Table 2. Hierarchical regression models of linear and quadratic relationships between alexithymia and baseline interoceptive accuracy.
We also conducted a series of models examining the relationship between alexithymia subscales and interoceptive accuracy, which yielded similar patterns of results. The relationship between DDF and DIF and interoceptive accuracy were best characterized as quadratic, effects which were moderate in magnitude. The relationship between EOT and interoceptive accuracy was also best characterized as quadratic, an effect which was small in magnitude. See Supplemental Material A for full results.
Interoceptive Sensibility
We conducted a similar series of models to examine relationships between baseline interoceptive sensibility and total alexithymia (Table 3). The first step, including covariates (BMI, gender) was not statistically significantly related to total alexithymia (step 1; R2 = 0.02, p = 0.478). The second and third step, which added first linear (step 2; R2 = 0.08, p = 0.124) and then quadratic (step 3; R2 = 0.09, p = 0.214) interoceptive sensibility terms, were not statistically significantly related to total alexithymia. However, examination of individual items revealed a statistically significant linear relationship between interoceptive sensibility and total alexithymia, after accounting for covariates (β = –0.26, p = 0.040).

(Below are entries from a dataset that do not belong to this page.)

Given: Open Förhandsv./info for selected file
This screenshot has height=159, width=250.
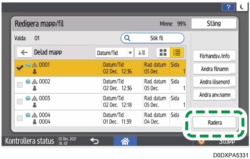Looking at the screenshot, I should click(x=215, y=56).
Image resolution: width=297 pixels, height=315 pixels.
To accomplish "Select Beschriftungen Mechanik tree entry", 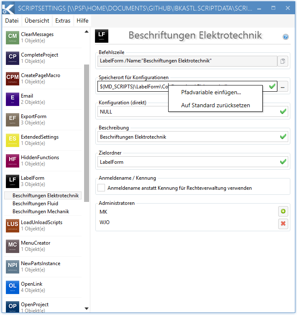I will tap(41, 212).
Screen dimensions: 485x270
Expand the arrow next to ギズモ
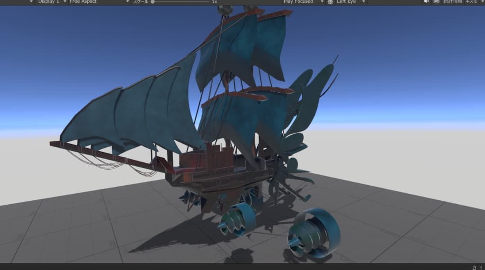(482, 1)
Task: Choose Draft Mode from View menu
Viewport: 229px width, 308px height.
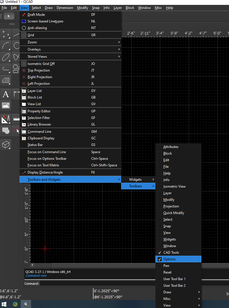Action: 36,15
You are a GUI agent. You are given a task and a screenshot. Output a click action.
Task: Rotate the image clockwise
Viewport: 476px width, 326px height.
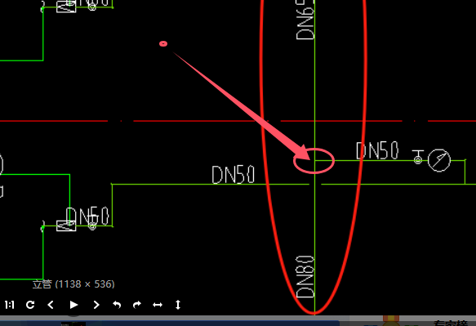(137, 305)

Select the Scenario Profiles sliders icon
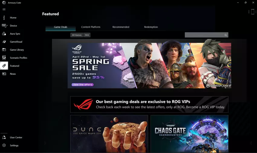pyautogui.click(x=4, y=57)
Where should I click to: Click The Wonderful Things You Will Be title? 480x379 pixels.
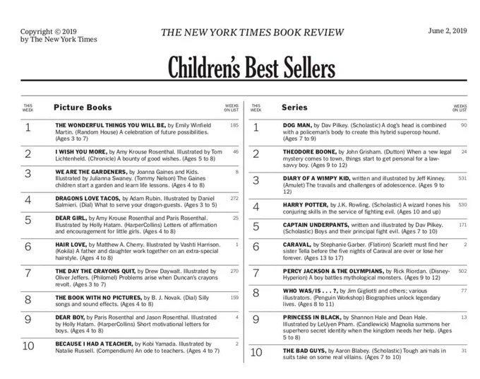[111, 125]
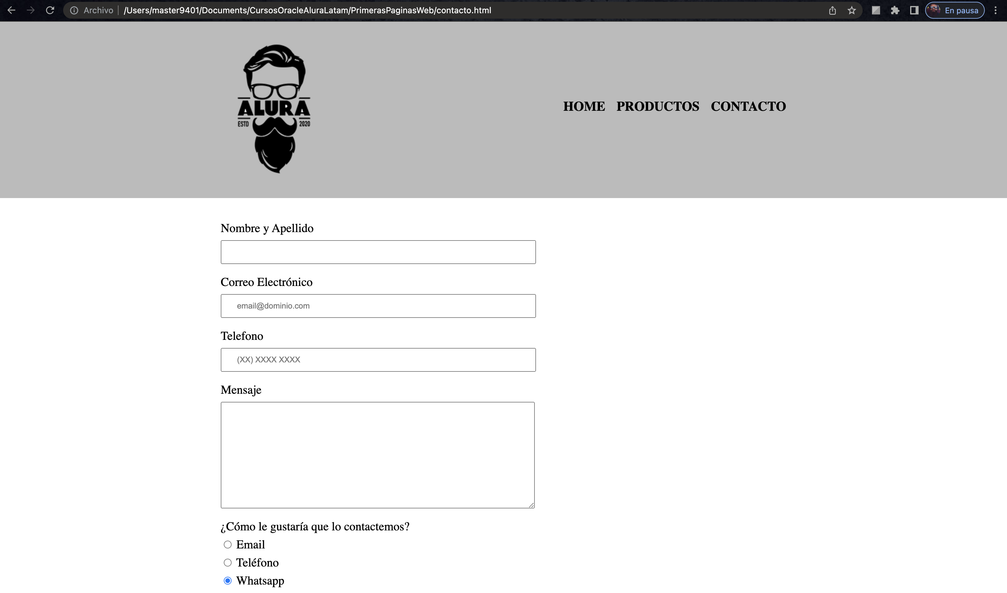This screenshot has height=593, width=1007.
Task: Select the Teléfono radio button
Action: coord(227,563)
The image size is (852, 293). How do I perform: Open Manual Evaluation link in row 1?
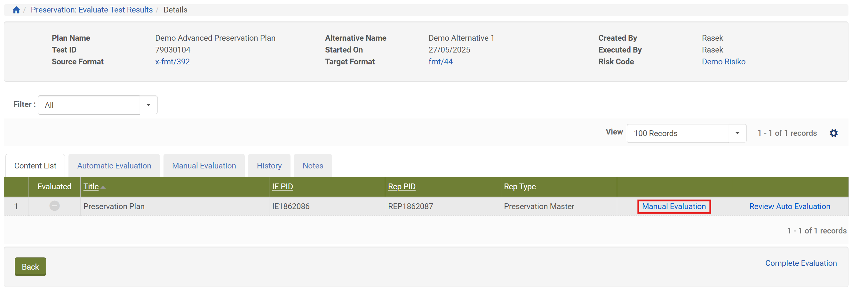tap(674, 206)
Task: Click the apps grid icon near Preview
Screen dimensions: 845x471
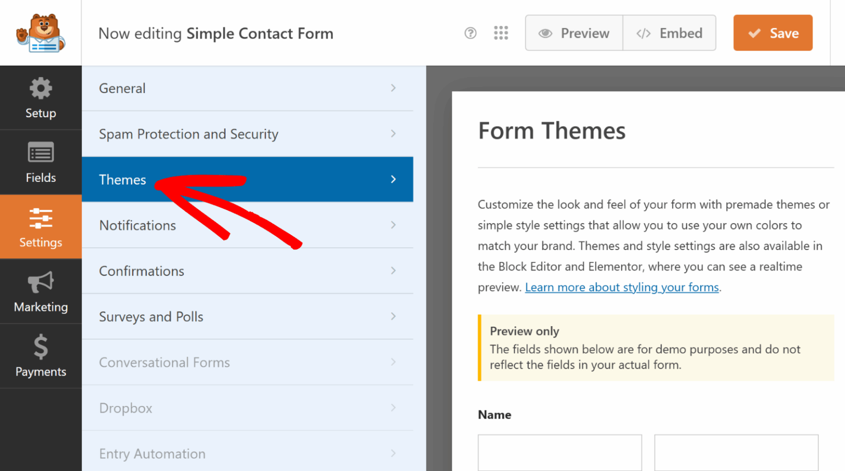Action: pyautogui.click(x=501, y=33)
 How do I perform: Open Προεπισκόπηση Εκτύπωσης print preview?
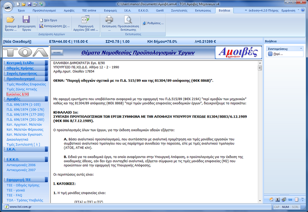(x=127, y=20)
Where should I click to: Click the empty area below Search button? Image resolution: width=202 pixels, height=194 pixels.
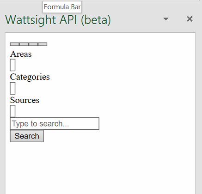(x=100, y=168)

We explored this same relationship after removing the single outlying TAS-20 score (TAS-20 = 80), and the result was trending significance (β = –0.23, p = 0.074).
Table 3. Hierarchical regression models of linear and quadratic relationships between alexithymia and baseline interoceptive sensibility.
We also conducted a series of models examining the relationship between interoceptive sensibility and alexithymia subscales, which yielded similar overall patterns for DDF and DIF. Both relationships were best characterized as linear, although the relationship between subscales and the linear term were both trending significant (0.10 > p > 0.05). In contrast, there was no statistically significant relationship between EOT and interoceptive sensibility. See Supplemental Material B for full results.
Change in Interoceptive Accuracy and Sensibility
Means and SD's of interoceptive accuracy and sensibility at baseline and follow-up by group are presented in Table 4.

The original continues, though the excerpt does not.